Structural Variant Analysis Workflow

Systematic analysis of structural variants (deletions, duplications, inversions, translocations, complex rearrangements) for clinical genomics interpretation using ACMG-adapted criteria.

KEY PRINCIPLES

:

Report-first approach

- Create SV_analysis_report.md FIRST, then populate progressively

ACMG-style classification

- Pathogenic/Likely Pathogenic/VUS/Likely Benign/Benign with explicit evidence

Evidence grading

- Grade all findings by confidence level (High/Moderate/Limited)

Dosage sensitivity critical

- Gene dosage effects drive SV pathogenicity

Breakpoint precision matters

- Exact gene disruption vs dosage-only effects

Population context essential

- gnomAD SVs for frequency assessment

English-first queries

- Always use English terms in tool calls (gene names, disease names), even if the user writes in another language. Only try original-language terms as a fallback. Respond in the user's language

Triggers

Use this skill when users:

Ask about structural variant interpretation

Have CNV data from array or sequencing

Ask "is this deletion/duplication pathogenic?"

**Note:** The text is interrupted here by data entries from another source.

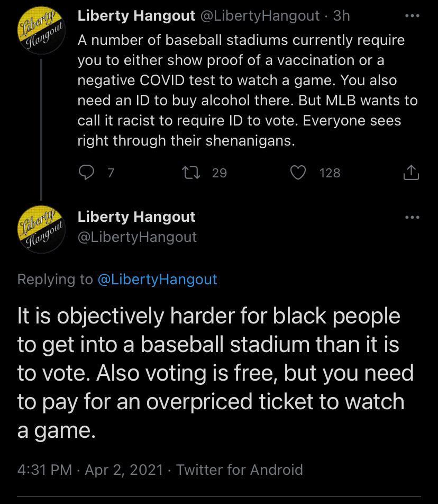Open the @LibertyHangout mention after Replying to
Viewport: 438px width, 504px height.
tap(157, 279)
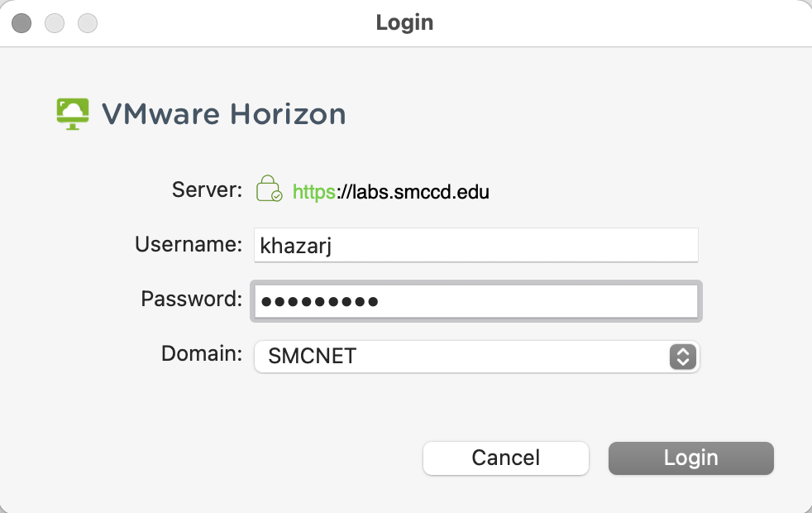The image size is (812, 513).
Task: Cancel the login dialog
Action: click(x=506, y=458)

Need ACMG classification for SVs

Want to assess gene dosage effects

Ask about chromosomal rearrangements

Have large-scale genomic alterations requiring interpretation

Workflow Overview

Phase 1: SV IDENTITY & CLASSIFICATION

Normalize coordinates (hg19/hg38), determine type (DEL/DUP/INV/TRA/CPX),

calculate size, assess breakpoint precision

Phase 2: GENE CONTENT ANALYSIS

Identify fully contained genes, partially disrupted genes (breakpoint within),

flanking genes (within 1 Mb), annotate function and disease associations

Phase 3: DOSAGE SENSITIVITY ASSESSMENT

ClinGen HI/TS scores, pLI scores, OMIM inheritance patterns,

gene-disease validity levels

Phase 4: POPULATION FREQUENCY CONTEXT

gnomAD SV database, ClinVar known SVs, DECIPHER patient cases,

reciprocal overlap calculation (>=70% = same SV)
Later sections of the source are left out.